In fact, I’d bet you didn’t even realize just how much it has already snuck into the mainstream, including your favorite shows and services.
The Pervasiveness of AI Music
When I say that AI music is everywhere you look, I am not exaggerating. Streaming services like Spotify are not only using AI playlist tools to help create “personalized” soundtracks, but they also allow and even feature AI-created tracks. This is allowed only if they do not break copyright law by imitating other artists or stealing lyrics, meaning you likely have already come across such songs. On social media platforms like TikTok and Instagram, AI-generated music is often used in video content to provide unique, catchy, copyright-free soundtracks for user engagement.
Even the advertising industry is embracing AI to create soundtracks, customize jingles, and create simple backing tracks at low costs. It’s also being used to compose, generate ideas, and improve sound design for movie and television scores. Overall, the idea is to make things easier for the creator, and people are embracing the ability (and cost-effectiveness) of the droves, but is it a good idea in the long term?
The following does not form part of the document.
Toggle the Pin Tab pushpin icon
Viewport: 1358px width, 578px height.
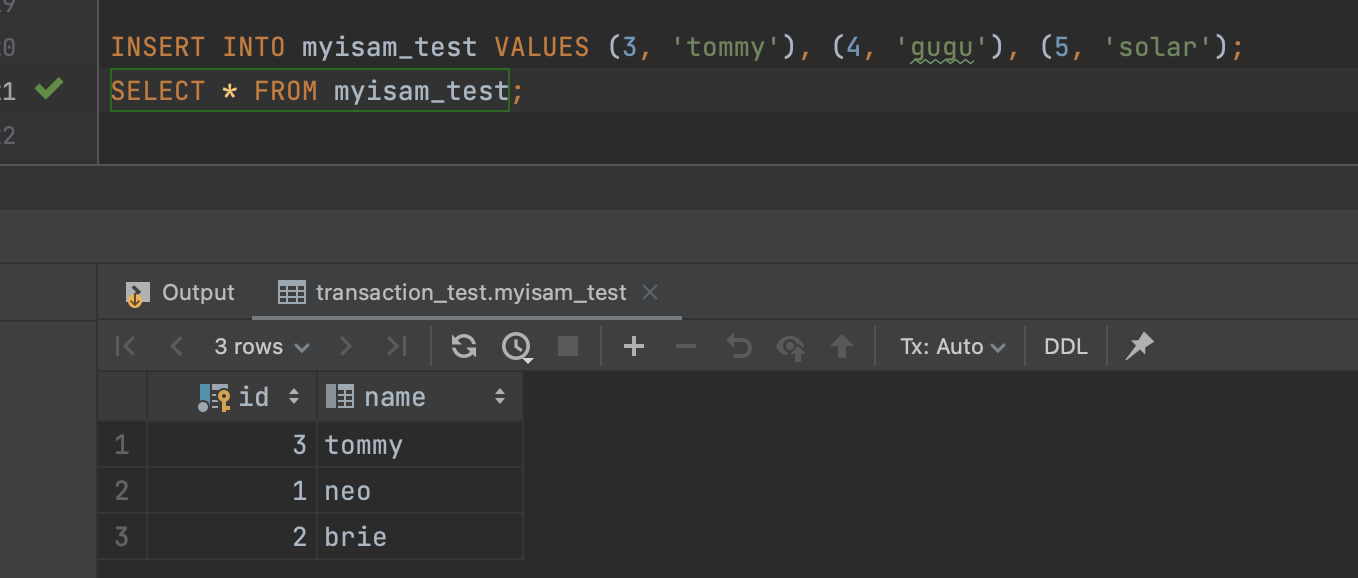(1139, 346)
The Good and the Ugly of AI Music
On one hand, AI music can offer some considerable advantages. For musicians just starting or independent creators with limited budgets, AI tools can lower barriers to entry by offering cost-effective solutions to composition and production challenges. These tools can generate musical compositions that would have otherwise required a suite of expensive instruments, hiring a band, or needing studio time.
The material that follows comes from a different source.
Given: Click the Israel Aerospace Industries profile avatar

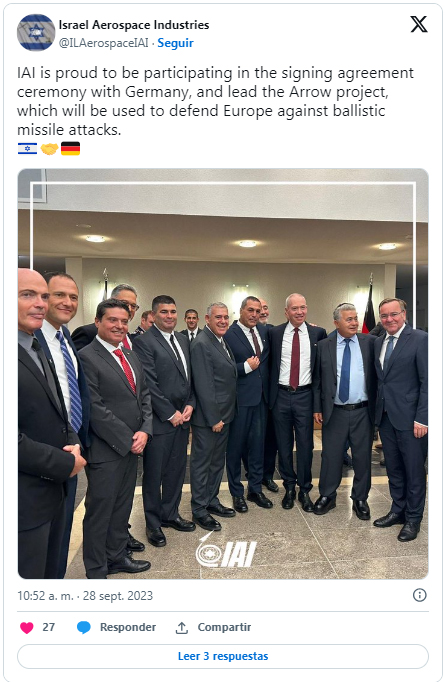Looking at the screenshot, I should (35, 33).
AI can also help artists explore new musical avenues, letting them generate new and unexpected sound combinations. They don’t have to be restricted by the traditional genres or instruments; instead, they can experiment with different algorithms and discover brand-new creative horizons, all at the push of a few buttons.
Yet, despite these benefits, there are also some big downsides. The loss of the “human touch” and originality can’t be ignored. Nor can the idea that AI-created music isn’t actually creative; it is just an algorithm spitting out information.
In this sense, it is very much like the analog versus digital debate, which is more “true” to the original artists’ intent. AI music struggles to capture the nuances and imperfections that make human-made music connect with listeners on a deeper level and evoke real emotions within us.
There is also the issue of sounding too much like, or even straight-up copying, “real” artists. We saw this just last year when a TikToker named Ghostwriter977 generated an entire album featuring popular artists TheWeeknd and Drake. The album gained massive popularity, but was quickly taken down for copyright violations. This will only happen more often, and traditional artists will have to stand up for their creative rights because of it.
Music Without Emotion
Another downside is that while AI music can sound good, the complexity of sound and emotion is something that AI just can’t quite grasp. This is true whether AI is being used to create new music or as a stand-in for other artists.
Take, for instance, how AI has been used to mimic the signature vocals of artists like Linkin Park’s Chester Bennington. I must admit that, as a fan devastated at his passing, it would be good to hear him again. Unfortunately, while it can be fun and nostalgic to hear other songs in his signature style, the results come across as jarring and inauthentic. Our ears are finely attuned to the expressive power of music, hearing the excitement, pain, or anger behind every note, which isn’t something AI can replicate.
At least, not yet (and hopefully not ever).
AI Doesn’t Sound as Good, and You Can Tell the Difference
While I can see the benefits of AI, I hate hearing it played out loud. To me, it sounds inauthentic, and as soon as I notice it, that is all I can pay attention to. It’s like noticing the incorrect details in AI “art.” Something is always wrong, like too many fingers or lines that go nowhere, and AI music is the same. Lyrics might sound ‘alright’ at first, but something is lacking. Or the tones of the music and vocals technically work, but the emotion behind them just isn’t there. Plus, while the idea of being able to just ‘make’ music by plugging ideas into an AI algorithm might appeal to some, I believe it should never override the real creativity of human-generated music.
This means that finding a balance between AI’s benefits, i.e., its ease of use and accessibility, and its drawbacks will be a major question mark in the future. And to make sure AI is used correctly without hurting artists, we are going to need push-back from listeners everywhere.